2023 Yanaquihua gold mine fire
- Condesuyos Province, where the fire broke out
- Date: 6 May 2023
- Location: Yanaquihua District, Condesuyos Province, Peru; 15°53′29.79″S 73°40′6.74″W﻿ / ﻿15.8916083°S 73.6685389°W;
- Type: Fire
- Cause: Short circuit
- Deaths: 27

= 2023 Yanaquihua gold mine fire =

Fire in Peru

On 6 May 2023, a fire broke out in the La Esperanza gold mine in Yanaquihua District, Condesuyos Province, Peru leaving at least 27 dead. The fire was the country's deadliest mining accident since 2000.

==Background==
Fatal mining accidents are not uncommon in Peru, which is the world's largest gold producer—more than 100 tonnes of gold are mined per year in Peru, which is about 4% of the world's annual supply—and the world's second-largest source of silver, copper and zinc.
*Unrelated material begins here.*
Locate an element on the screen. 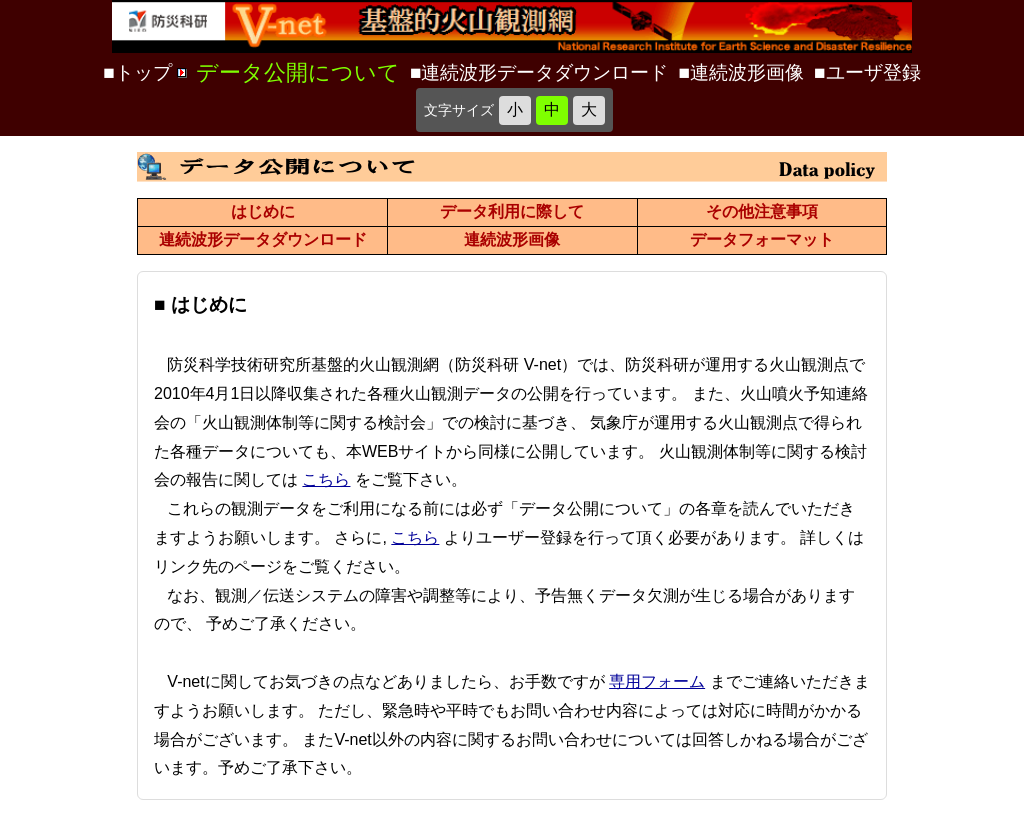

However, most fatalities are usually spread out in smaller incidents. In 2022, 38 or 39 people were killed in mining accidents in Peru. Peru's deadliest year in mining accidents was 2002, when there were 73 fatalities. The mine where the fire happened is operated by Minera Yanaquihua, which has been operating mines in Peru for 23 years. The dead miners worked for a contractor.

==Fire==
The reason for the fire was a short circuit that caused a fire to spread within the tunnel in the gold mine. The fire led to an explosion that ignited the wooden supports, many of which were soaked in oil, inside the mine. It happened during an overnight shift. At least 27 people died. It is believed that most of the miners died due to asphyxiation and burns. Images on social media and in local showed plumes of smoke pouring out of the mine. News of the fire was only published on Sunday once police had gathered information about the victims. The regional government said that the emergency response had been complicated because the closest police station was about 90 minutes away from the mine and several hours from the closest city. It was believed that miners were working at least 80 to 100 m below the surface when the fire started. Early on, it was reported that two miners were rescued. Later, it was reported that 175 miners were rescued. Thirty specialist officers went to the area to secure the mine before they began recovery efforts. According to La República, relatives of the missing miners arrived at the scene on the morning of 7 May, but were denied access to the site. All 27 bodies were recovered by the National Police by 1 am on 8 May. The bodies were taken to the morgue in Arequipa.